Harrell: If you could rewrite any part of your books now, would you? If so, what would you change?

Huff: I've mentioned in a number of places that I think Peter Mohan -- the Blood Ties showrunner, creator, executive producer -- making Coreen Vicki's assistant was a brilliant idea so if I was writing the books now, I'd do the same thing but... I would never rewrite one of my earlier books because I'm not the person I was when I wrote them and I have to trust that person knew what she was doing. If you start second guessing your earlier work, you'll drive yourself crazy. All you can do is go on and keep producing new work that allows you to express where you are now.


Harrell: What made you decide to base your vampire on an actual person, and why did you choose Henry, Duke of Richmond?

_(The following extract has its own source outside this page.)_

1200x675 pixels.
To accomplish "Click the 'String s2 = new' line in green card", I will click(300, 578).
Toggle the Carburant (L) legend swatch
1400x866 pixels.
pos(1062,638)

Huff: I was reading a Tudor history and came upon a paragraph about Henry Fitzroy, how he went from a perfectly healthy, robust seventeen year old to pale and wan to dead in three short months and I thought, wow, that certainly sounds like he ran into a vampire. He wasn't a particularly well known historical figure even though he comes from one of the most analyzed periods in English history, and that gave me a lot to work with.

Harrell: Is there anyone specific who helped inspire the characters of Vicki and Mike?

Huff: Vicki is more like me than any of my other characters. We have the same sense of humour, we have the same tendency to swear too much, we have the same commitment issues and prickly emotional barriers -- so at core, she's a bit like me. But overall, she's herself. Mike was always himself, right from the start.

Harrell: Why did you decide to give Retinitis Pigmentosa to Vicki?

Huff: I needed to give Vicki a reason to have been forced off active duty as a police officer so it had to be a serious condition but it couldn't impede her too much as a PI. I saw a PBS program about RP and I thought her having lost her night vision and therefore not being able to function at night was a terrific parallel to Henry's not being able to function in the daytime.